WHAT THE TASK REQUIRES.
Starting at the first line of the data, print every line up to and including the one with "PoOPlists 2008 (924, 1680)", but no pictures.
((
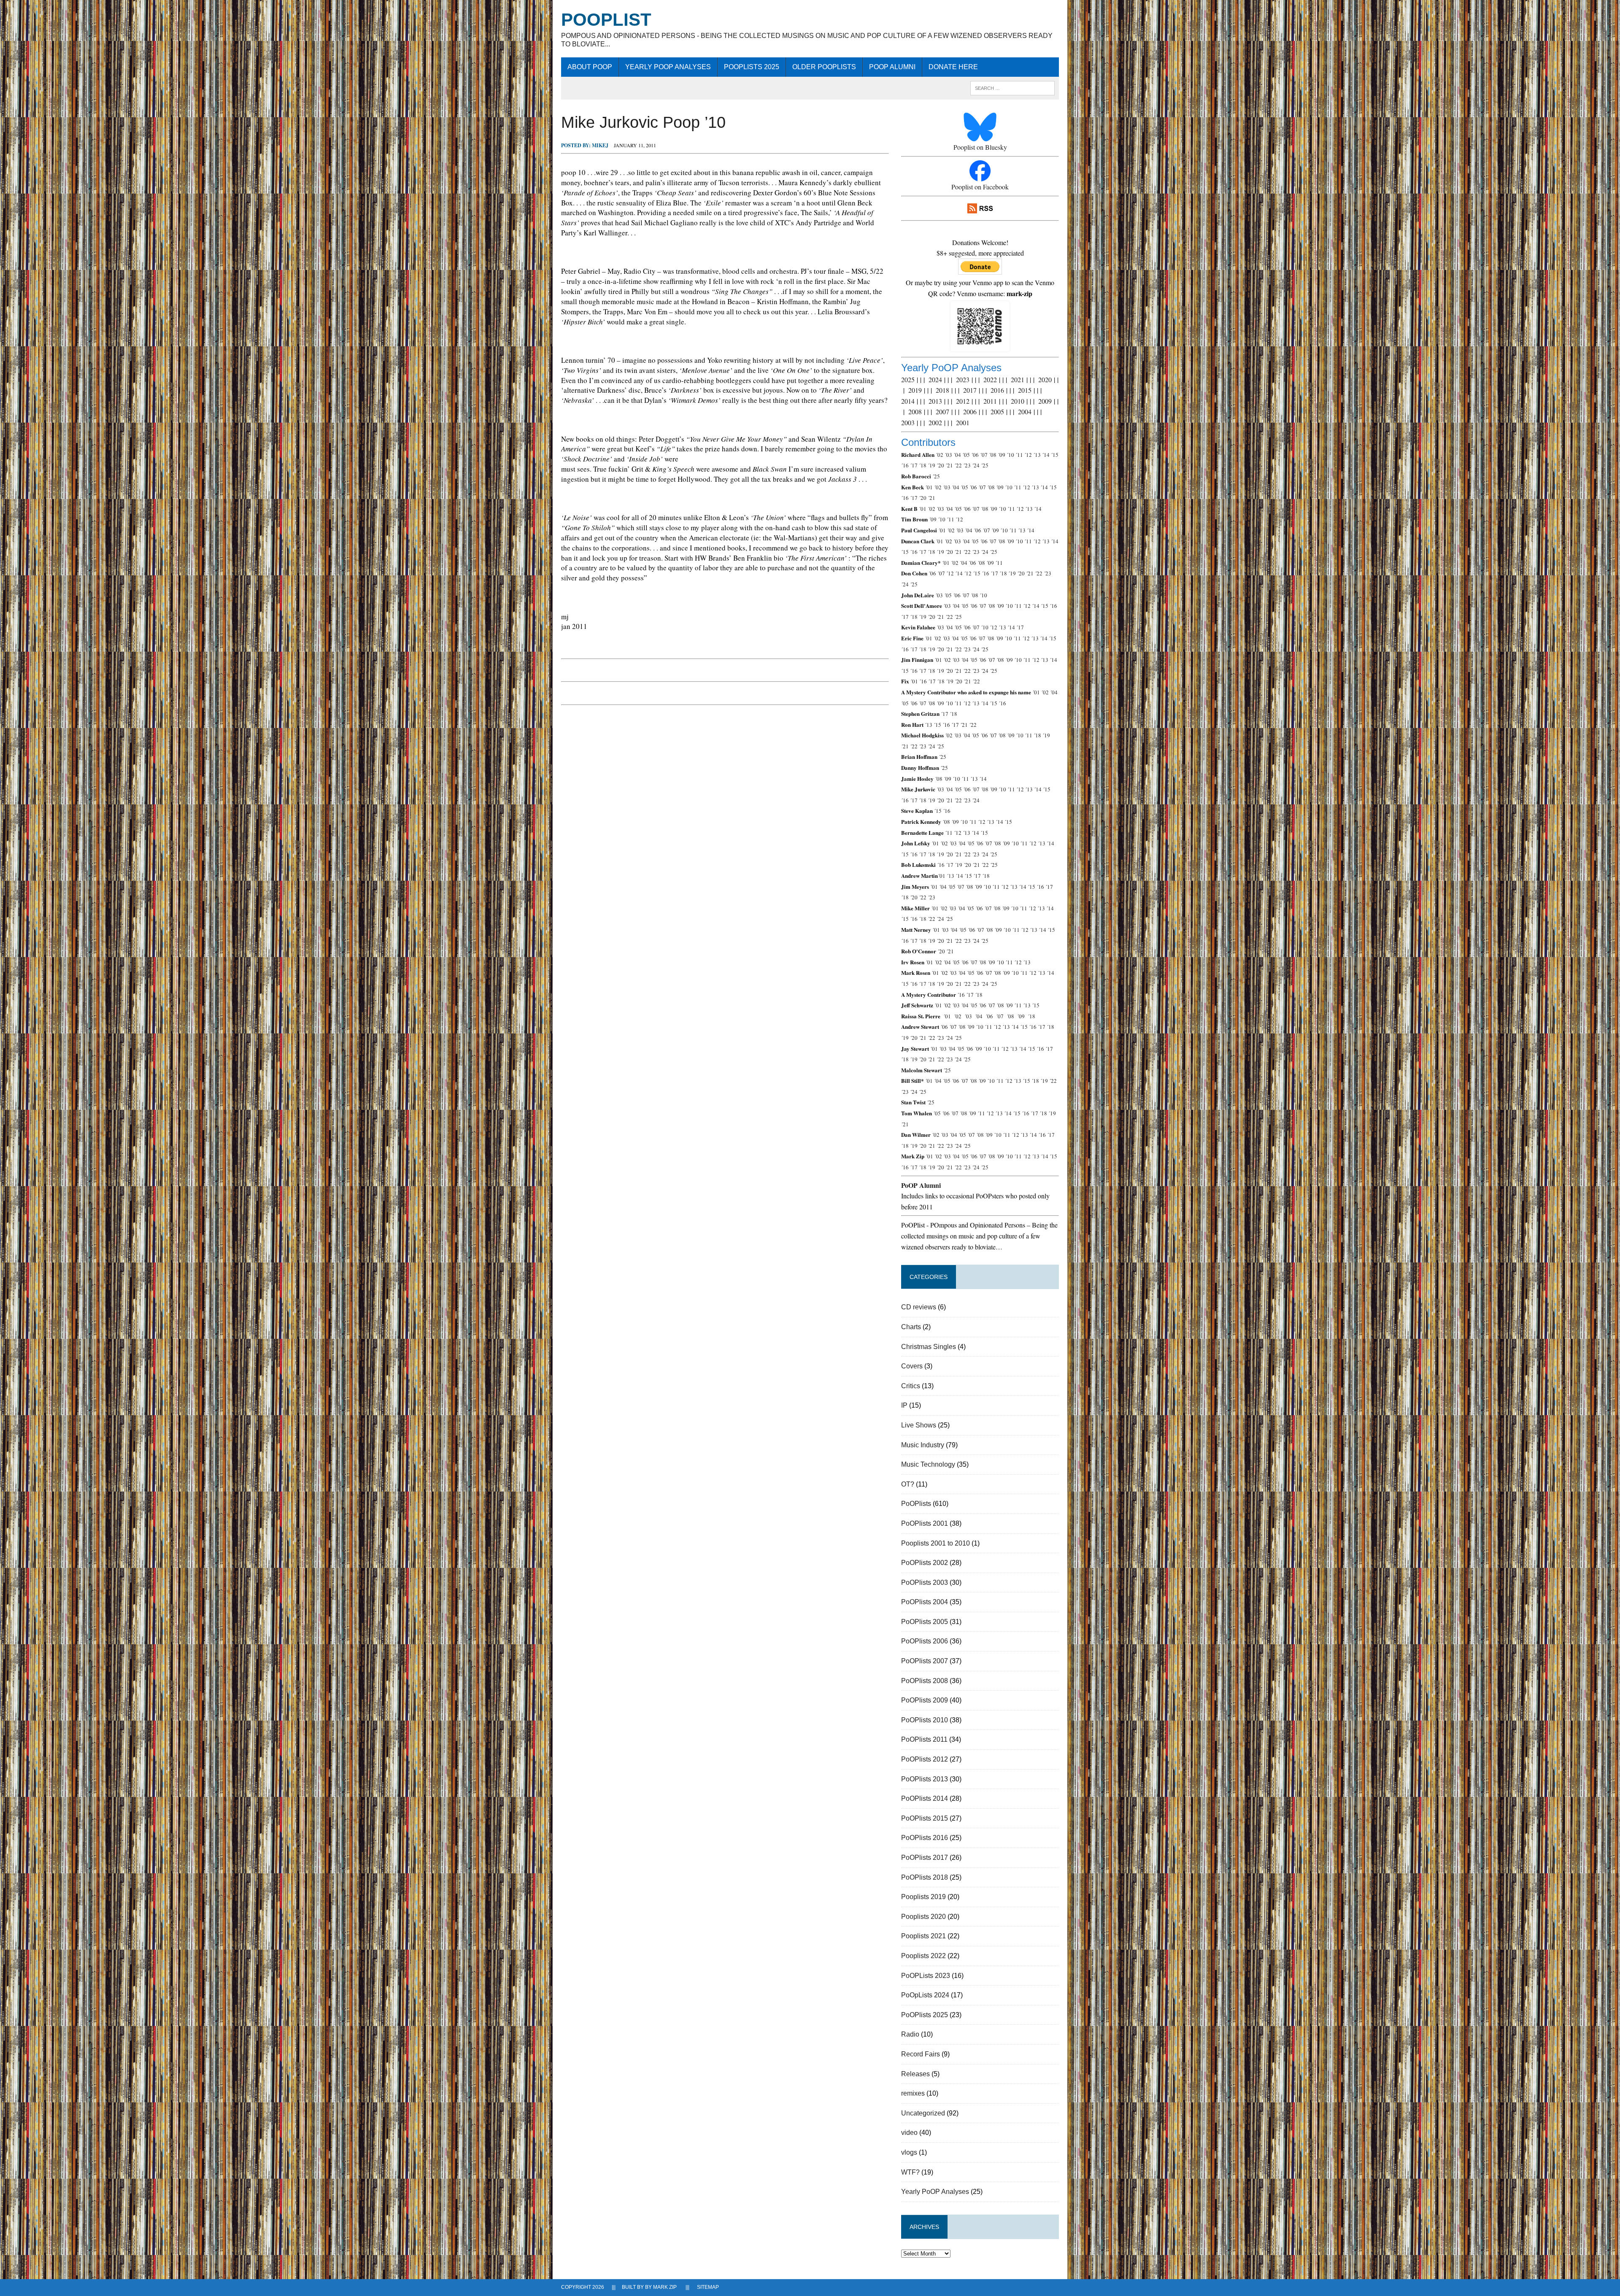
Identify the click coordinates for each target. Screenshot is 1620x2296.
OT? (907, 1484)
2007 (942, 411)
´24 (976, 465)
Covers (912, 1366)
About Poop (589, 66)
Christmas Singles (928, 1346)
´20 (940, 465)
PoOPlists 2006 (924, 1641)
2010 (1017, 401)
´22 (958, 465)
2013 (935, 401)
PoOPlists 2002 (924, 1562)
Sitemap (708, 2287)
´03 (948, 455)
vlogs (909, 2152)
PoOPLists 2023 (925, 1975)
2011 (990, 401)
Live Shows (918, 1425)
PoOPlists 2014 (924, 1798)
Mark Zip (665, 2287)
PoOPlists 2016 (924, 1837)
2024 (935, 379)
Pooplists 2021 (923, 1936)
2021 (1017, 379)
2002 (935, 422)
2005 (997, 411)
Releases (915, 2073)
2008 (915, 411)
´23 (967, 465)
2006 (970, 411)
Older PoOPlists (824, 66)
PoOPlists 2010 (924, 1720)
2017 (970, 390)
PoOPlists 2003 (924, 1582)
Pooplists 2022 (923, 1955)
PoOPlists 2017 (924, 1857)
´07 (984, 455)
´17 (914, 465)
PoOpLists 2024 (925, 1995)
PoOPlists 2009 (924, 1700)
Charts (911, 1326)
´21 (949, 465)
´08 (992, 455)
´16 (905, 465)
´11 (1019, 455)
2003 (908, 422)
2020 (1045, 379)
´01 (929, 487)
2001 (962, 422)
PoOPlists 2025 (751, 66)
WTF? (910, 2172)
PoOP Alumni (892, 66)
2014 (908, 401)
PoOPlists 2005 (924, 1621)
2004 (1024, 411)
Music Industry (922, 1445)
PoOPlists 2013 (924, 1779)
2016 (997, 390)
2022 (990, 379)
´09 (1001, 455)
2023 (962, 379)
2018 (942, 390)
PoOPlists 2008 (924, 1680)
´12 (1028, 455)
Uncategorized (923, 2113)
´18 (922, 465)
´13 (1037, 455)
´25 (984, 465)
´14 (1046, 455)
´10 (1010, 455)
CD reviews (918, 1307)
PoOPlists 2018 (924, 1877)
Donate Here (953, 66)
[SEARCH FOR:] (1012, 87)
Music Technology (928, 1464)
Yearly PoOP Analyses (668, 66)
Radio (910, 2034)
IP (904, 1405)
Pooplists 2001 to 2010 (935, 1543)
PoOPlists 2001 (924, 1523)
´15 (1054, 455)
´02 (939, 455)
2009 (1045, 401)
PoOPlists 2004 (924, 1601)
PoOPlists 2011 (924, 1739)
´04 (957, 455)
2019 (915, 390)
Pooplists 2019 (923, 1896)
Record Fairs (920, 2054)
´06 (975, 455)
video (909, 2132)
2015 (1024, 390)
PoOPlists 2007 (924, 1661)
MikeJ (600, 145)
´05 (966, 455)
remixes (913, 2093)
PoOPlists (916, 1503)
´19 (931, 465)
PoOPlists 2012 (924, 1759)
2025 (908, 379)
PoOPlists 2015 (924, 1818)
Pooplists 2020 (923, 1916)
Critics (910, 1385)
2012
))
EXPECTED ANSWER.
Identify the click coordinates for each target. Screenshot is 1620x2296.
OT? (907, 1484)
2007 (942, 411)
´24 (976, 465)
Covers (912, 1366)
About Poop (589, 66)
Christmas Singles (928, 1346)
´20 (940, 465)
PoOPlists 2006 (924, 1641)
2010 (1017, 401)
´22 (958, 465)
2013 (935, 401)
PoOPlists 2002 (924, 1562)
Sitemap (708, 2287)
´03 (948, 455)
vlogs (909, 2152)
PoOPLists 2023 (925, 1975)
2011 (990, 401)
Live Shows (918, 1425)
PoOPlists 2014 (924, 1798)
Mark Zip (665, 2287)
PoOPlists 2016 (924, 1837)
2024 (935, 379)
Pooplists 2021 (923, 1936)
2021 (1017, 379)
2002 (935, 422)
2005 (997, 411)
Releases (915, 2073)
2008 (915, 411)
´23 (967, 465)
2006 (970, 411)
Older PoOPlists (824, 66)
PoOPlists 2010 (924, 1720)
2017 (970, 390)
PoOPlists 2003 (924, 1582)
Pooplists 2022 (923, 1955)
PoOPlists 2017 (924, 1857)
´07 (984, 455)
´17 (914, 465)
PoOpLists 2024 (925, 1995)
PoOPlists 2009 (924, 1700)
Charts (911, 1326)
´21 (949, 465)
´08 (992, 455)
´16 (905, 465)
´11 (1019, 455)
2003 (908, 422)
2020 (1045, 379)
´01 (929, 487)
2001 (962, 422)
PoOPlists 2025 (751, 66)
WTF? (910, 2172)
PoOP Alumni (892, 66)
2014 (908, 401)
PoOPlists 2005 (924, 1621)
2004 (1024, 411)
Music Industry (922, 1445)
PoOPlists 2013 (924, 1779)
2016 (997, 390)
2022 (990, 379)
´09 (1001, 455)
2023 (962, 379)
2018 (942, 390)
PoOPlists 2008 (924, 1680)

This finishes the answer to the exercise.